◆ ASSIGNED TASK: Reproduce the following records line for line, without altering any of the wording.

◆ SOURCE RECORDS:
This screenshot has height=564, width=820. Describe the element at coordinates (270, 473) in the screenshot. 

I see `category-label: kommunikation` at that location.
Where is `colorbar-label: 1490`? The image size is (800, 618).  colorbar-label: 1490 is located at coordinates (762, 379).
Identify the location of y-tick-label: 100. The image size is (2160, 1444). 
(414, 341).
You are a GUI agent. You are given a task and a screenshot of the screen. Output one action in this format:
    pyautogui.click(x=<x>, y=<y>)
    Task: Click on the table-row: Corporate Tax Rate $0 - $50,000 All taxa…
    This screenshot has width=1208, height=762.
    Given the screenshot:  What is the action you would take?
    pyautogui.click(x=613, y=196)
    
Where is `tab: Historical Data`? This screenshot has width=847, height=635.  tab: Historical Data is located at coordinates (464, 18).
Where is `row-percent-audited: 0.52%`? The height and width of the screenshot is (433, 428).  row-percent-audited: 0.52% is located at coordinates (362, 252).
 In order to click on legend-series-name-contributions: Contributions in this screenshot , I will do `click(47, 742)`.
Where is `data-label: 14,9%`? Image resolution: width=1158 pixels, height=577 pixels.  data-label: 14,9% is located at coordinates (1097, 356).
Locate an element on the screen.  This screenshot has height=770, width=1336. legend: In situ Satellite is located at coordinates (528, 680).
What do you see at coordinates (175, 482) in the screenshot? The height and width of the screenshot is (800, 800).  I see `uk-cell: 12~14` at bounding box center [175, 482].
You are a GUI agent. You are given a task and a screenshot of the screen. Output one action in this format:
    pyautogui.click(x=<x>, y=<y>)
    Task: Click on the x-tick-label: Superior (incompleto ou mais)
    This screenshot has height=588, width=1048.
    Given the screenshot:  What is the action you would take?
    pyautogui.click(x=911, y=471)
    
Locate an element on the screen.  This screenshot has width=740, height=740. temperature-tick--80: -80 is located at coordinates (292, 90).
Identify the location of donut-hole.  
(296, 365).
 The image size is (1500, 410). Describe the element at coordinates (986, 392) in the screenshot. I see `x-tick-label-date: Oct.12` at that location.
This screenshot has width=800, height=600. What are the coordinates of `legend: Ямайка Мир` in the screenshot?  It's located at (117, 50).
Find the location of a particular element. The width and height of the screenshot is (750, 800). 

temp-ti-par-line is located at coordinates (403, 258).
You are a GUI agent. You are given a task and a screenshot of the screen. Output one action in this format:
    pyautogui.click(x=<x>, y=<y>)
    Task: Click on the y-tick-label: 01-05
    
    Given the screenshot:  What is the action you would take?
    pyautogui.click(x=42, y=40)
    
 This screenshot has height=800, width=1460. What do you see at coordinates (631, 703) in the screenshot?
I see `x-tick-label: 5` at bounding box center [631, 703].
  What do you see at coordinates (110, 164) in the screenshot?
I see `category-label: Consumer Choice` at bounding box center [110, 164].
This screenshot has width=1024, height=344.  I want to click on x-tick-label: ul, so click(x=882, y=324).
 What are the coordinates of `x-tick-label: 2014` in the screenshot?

◆ WRITTEN RESPONSE:
This screenshot has height=564, width=820. Describe the element at coordinates (270, 473) in the screenshot. 

I see `category-label: kommunikation` at that location.
Where is `colorbar-label: 1490`? The image size is (800, 618).  colorbar-label: 1490 is located at coordinates (762, 379).
Identify the location of y-tick-label: 100. The image size is (2160, 1444). 
(414, 341).
You are a GUI agent. You are given a task and a screenshot of the screen. Output one action in this format:
    pyautogui.click(x=<x>, y=<y>)
    Task: Click on the table-row: Corporate Tax Rate $0 - $50,000 All taxa…
    This screenshot has width=1208, height=762.
    Given the screenshot:  What is the action you would take?
    pyautogui.click(x=613, y=196)
    
Where is `tab: Historical Data`? This screenshot has width=847, height=635.  tab: Historical Data is located at coordinates (464, 18).
Where is `row-percent-audited: 0.52%`? The height and width of the screenshot is (433, 428).  row-percent-audited: 0.52% is located at coordinates (362, 252).
 In order to click on legend-series-name-contributions: Contributions in this screenshot , I will do `click(47, 742)`.
Where is `data-label: 14,9%`? Image resolution: width=1158 pixels, height=577 pixels.  data-label: 14,9% is located at coordinates (1097, 356).
Locate an element on the screen.  This screenshot has height=770, width=1336. legend: In situ Satellite is located at coordinates (528, 680).
What do you see at coordinates (175, 482) in the screenshot? The height and width of the screenshot is (800, 800).  I see `uk-cell: 12~14` at bounding box center [175, 482].
You are a GUI agent. You are given a task and a screenshot of the screen. Output one action in this format:
    pyautogui.click(x=<x>, y=<y>)
    Task: Click on the x-tick-label: Superior (incompleto ou mais)
    This screenshot has height=588, width=1048.
    Given the screenshot:  What is the action you would take?
    pyautogui.click(x=911, y=471)
    
Locate an element on the screen.  This screenshot has width=740, height=740. temperature-tick--80: -80 is located at coordinates (292, 90).
Identify the location of donut-hole.  
(296, 365).
 The image size is (1500, 410). Describe the element at coordinates (986, 392) in the screenshot. I see `x-tick-label-date: Oct.12` at that location.
This screenshot has width=800, height=600. What are the coordinates of `legend: Ямайка Мир` in the screenshot?  It's located at (117, 50).
Find the location of a particular element. The width and height of the screenshot is (750, 800). 

temp-ti-par-line is located at coordinates (403, 258).
You are a GUI agent. You are given a task and a screenshot of the screen. Output one action in this format:
    pyautogui.click(x=<x>, y=<y>)
    Task: Click on the y-tick-label: 01-05
    
    Given the screenshot:  What is the action you would take?
    pyautogui.click(x=42, y=40)
    
 This screenshot has height=800, width=1460. What do you see at coordinates (631, 703) in the screenshot?
I see `x-tick-label: 5` at bounding box center [631, 703].
  What do you see at coordinates (110, 164) in the screenshot?
I see `category-label: Consumer Choice` at bounding box center [110, 164].
This screenshot has width=1024, height=344.  I want to click on x-tick-label: ul, so click(x=882, y=324).
 What are the coordinates of `x-tick-label: 2014` in the screenshot?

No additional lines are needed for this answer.